- _WORK INSTRUCTION A_: In the mesothelioma study text, what hazard ratio did the multivariate Cox regression analysis give for TLR9?
- _WORK INSTRUCTION B_: Return the passage of the mesothelioma study text between "Survival analysis reported" and "inflammatory cells [24].", inclusive, copied word for word.
(Beginning of TEXT PROVIDED)
Survival analysis reported that high TLR9 expression in epithelioid mesothelioma was significantly associated with shorter OS (p = .001). TLR9 was suggested to be an independent prognostic factor by using multivariate Cox regression analysis (HR, 6.989; 95% CI, 2.148 to 22.738). This finding is comparable with other studies that revealed elevated TLR9 levels correlate with poor prognosis [23]. Conversely, no significant association between TLR9 expression and OS was observed in MLAC cases.
Interestingly, high TLR9 expression was detected in inflammatory cells in few cases of epithelioid mesothelioma (10%) and the tumor cells in these cases also revealed high TLR9 expression (Fig. 2). This suggests that TLR9 may have an additional action depending on its site, whether in tumor cells or in inflammatory cells [24].
Limitations of the study
First, the sample size, while sufficient for initial comparisons, is relatively small for robust survival and subgroup analyses. This limited statistical power likely explains why established prognostic factors like tumor stage did not reach significance in our multivariate model and precluded more sophisticated analyses to draw more definite conclusions. Therefore, our primary finding—that TLR9 expression is significantly higher in mesothelioma compared to MLAC—requires validation in a larger, independent cohort. Second, all cases were collected from a single institution; future multi-center studies would enhance the generalizability of the results. Third, we were unable to perform Western blot analysis on the exact same fresh-frozen samples used for qRT-PCR due to insufficient tissue material; however, our immunohistochemical findings on a larger, independent cohort provide strong complementary validation at the protein level. Finally, this study did not explore the mechanistic role of TLR9 in mesothelioma pathogenesis, which remains a crucial area for future investigation.
(End of TEXT PROVIDED)
(Beginning of SOURCE DATA)
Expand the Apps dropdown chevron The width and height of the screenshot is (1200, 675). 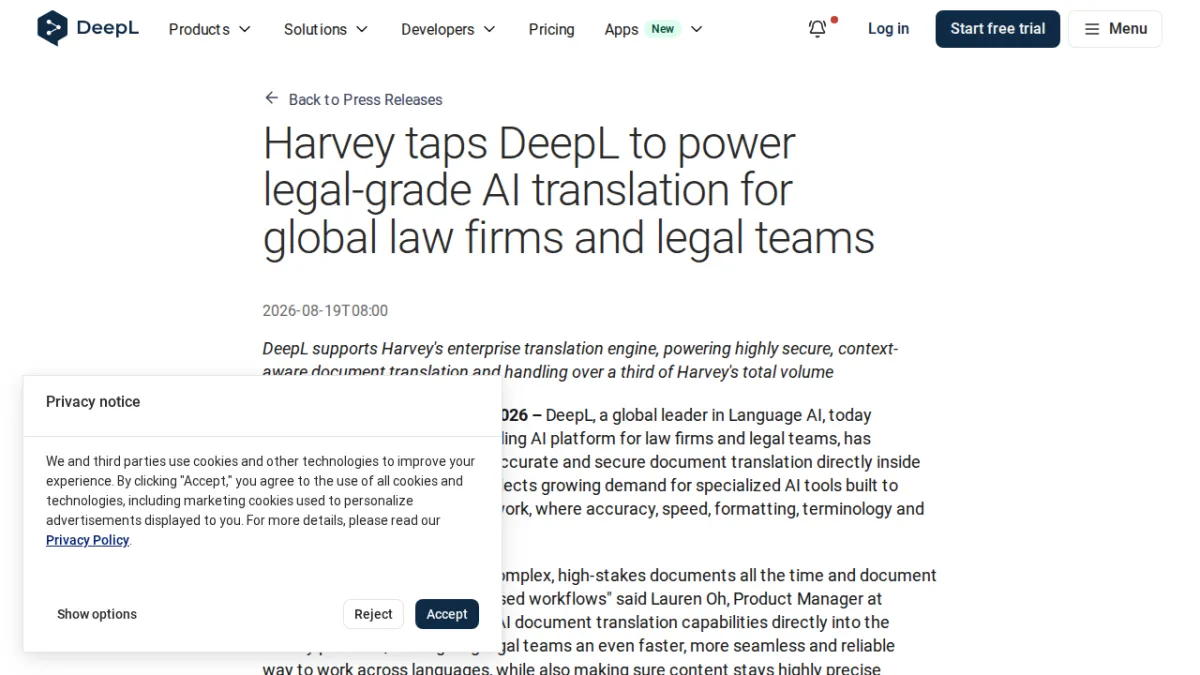click(697, 30)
(End of SOURCE DATA)
- _EXERCISE ANSWER A_: HR 6.989 (95% CI, 2.148 to 22.738)

- _EXERCISE ANSWER B_:
Survival analysis reported that high TLR9 expression in epithelioid mesothelioma was significantly associated with shorter OS (p = .001). TLR9 was suggested to be an independent prognostic factor by using multivariate Cox regression analysis (HR, 6.989; 95% CI, 2.148 to 22.738). This finding is comparable with other studies that revealed elevated TLR9 levels correlate with poor prognosis [23]. Conversely, no significant association between TLR9 expression and OS was observed in MLAC cases.
Interestingly, high TLR9 expression was detected in inflammatory cells in few cases of epithelioid mesothelioma (10%) and the tumor cells in these cases also revealed high TLR9 expression (Fig. 2). This suggests that TLR9 may have an additional action depending on its site, whether in tumor cells or in inflammatory cells [24].